A traditional prayer for rain, recited on this week’s holiday of Shmini Atzeret, invokes a mysterious angel named Af-Bri. It seems this angel is the joint product of a 6th- or 7th-century poetic genius, Eleazar Kalir, and a particularly recondite verse in the book of Job. According to Philologos:
In the sense of an angel, [the name Af-Bri] seems to have originated with Kalir himself—or at least there is no older source to which it can be traced. But the word af-bri can be found in one place in the Bible, in the book of Job. There, in Chapter 37, in a passage describing God’s rain- and storm-making powers, there is a verse that reads in Hebrew “Af-bri yatriah av, yafitz anan oro.” In English this can be translated as— well, if anyone knew for sure how to translate it, we wouldn’t need angels to help us out.

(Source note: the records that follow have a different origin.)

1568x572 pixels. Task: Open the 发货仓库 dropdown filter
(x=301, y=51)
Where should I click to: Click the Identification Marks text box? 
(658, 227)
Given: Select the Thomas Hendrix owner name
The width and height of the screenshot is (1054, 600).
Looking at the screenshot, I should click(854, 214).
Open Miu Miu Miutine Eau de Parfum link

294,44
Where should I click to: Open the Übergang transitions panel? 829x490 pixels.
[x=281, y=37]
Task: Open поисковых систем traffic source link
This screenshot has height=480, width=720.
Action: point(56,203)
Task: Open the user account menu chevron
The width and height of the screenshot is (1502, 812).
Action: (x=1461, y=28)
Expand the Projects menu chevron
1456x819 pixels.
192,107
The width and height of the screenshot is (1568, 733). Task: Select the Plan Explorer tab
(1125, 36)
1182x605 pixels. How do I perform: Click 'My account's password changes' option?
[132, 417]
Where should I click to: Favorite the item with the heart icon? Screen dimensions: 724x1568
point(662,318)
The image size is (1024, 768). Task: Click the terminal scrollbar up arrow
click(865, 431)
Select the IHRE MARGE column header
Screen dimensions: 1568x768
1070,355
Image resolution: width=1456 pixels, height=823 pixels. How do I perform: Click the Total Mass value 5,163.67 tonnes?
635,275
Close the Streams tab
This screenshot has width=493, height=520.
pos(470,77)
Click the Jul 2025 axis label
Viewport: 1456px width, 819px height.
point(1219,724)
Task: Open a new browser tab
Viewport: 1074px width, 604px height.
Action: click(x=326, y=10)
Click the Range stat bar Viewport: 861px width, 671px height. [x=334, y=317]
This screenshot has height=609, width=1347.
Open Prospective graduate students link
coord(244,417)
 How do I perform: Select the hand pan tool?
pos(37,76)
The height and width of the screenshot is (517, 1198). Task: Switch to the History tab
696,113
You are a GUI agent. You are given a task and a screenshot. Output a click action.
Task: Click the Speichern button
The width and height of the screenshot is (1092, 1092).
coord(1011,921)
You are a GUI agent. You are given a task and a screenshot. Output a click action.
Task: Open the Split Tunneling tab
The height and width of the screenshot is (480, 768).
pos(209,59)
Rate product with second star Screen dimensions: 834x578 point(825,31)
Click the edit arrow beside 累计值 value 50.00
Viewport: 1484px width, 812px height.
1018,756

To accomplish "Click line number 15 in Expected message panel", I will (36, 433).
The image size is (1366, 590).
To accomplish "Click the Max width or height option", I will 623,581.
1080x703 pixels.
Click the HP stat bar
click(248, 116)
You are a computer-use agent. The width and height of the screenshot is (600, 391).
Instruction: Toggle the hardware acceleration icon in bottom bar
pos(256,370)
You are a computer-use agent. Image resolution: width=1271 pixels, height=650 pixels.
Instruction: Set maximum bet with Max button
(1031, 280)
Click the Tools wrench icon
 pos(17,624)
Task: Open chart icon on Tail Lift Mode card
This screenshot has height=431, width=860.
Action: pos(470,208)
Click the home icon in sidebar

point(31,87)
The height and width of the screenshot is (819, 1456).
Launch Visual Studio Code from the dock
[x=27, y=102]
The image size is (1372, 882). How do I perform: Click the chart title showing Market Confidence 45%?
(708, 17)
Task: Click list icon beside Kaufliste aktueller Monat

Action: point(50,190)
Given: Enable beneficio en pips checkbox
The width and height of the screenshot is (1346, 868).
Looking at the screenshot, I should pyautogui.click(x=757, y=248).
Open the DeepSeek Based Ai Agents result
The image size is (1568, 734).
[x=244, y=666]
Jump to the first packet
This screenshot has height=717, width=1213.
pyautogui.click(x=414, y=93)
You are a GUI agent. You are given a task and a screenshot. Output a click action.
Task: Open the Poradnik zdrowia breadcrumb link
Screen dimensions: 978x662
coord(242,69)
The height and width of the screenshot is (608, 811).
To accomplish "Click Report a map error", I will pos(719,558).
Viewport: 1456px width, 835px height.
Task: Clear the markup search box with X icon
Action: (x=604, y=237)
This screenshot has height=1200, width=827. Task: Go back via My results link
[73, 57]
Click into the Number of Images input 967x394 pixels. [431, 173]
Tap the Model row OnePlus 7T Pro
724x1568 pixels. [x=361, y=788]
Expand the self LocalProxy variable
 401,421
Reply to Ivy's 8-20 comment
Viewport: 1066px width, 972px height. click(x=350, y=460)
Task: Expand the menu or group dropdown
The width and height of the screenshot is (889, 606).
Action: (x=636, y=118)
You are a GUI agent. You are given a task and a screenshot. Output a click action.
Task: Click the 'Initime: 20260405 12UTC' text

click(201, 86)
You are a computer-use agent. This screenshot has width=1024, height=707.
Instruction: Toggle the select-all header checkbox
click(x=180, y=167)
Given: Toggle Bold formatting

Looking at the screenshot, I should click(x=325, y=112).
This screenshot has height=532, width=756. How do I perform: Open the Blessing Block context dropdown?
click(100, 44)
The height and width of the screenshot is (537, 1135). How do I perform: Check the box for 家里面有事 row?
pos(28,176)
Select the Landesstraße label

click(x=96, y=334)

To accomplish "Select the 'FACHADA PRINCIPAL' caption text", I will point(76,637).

Kalir . . . clearly was not satisfied with any of the explanations of af-bri that were known to him, and so he came up with one of his own—to wit, that an angel called Af-Bri made the rain clouds. A belief in angels who performed God’s bidding and administered various aspects of Creation was all but universal in Kalir’s day, both in Judaism and other religions, and although Af-Bri would have been an unusual name for an angel, the idea of a celestial being responsible for precipitation would not have seemed outrageous.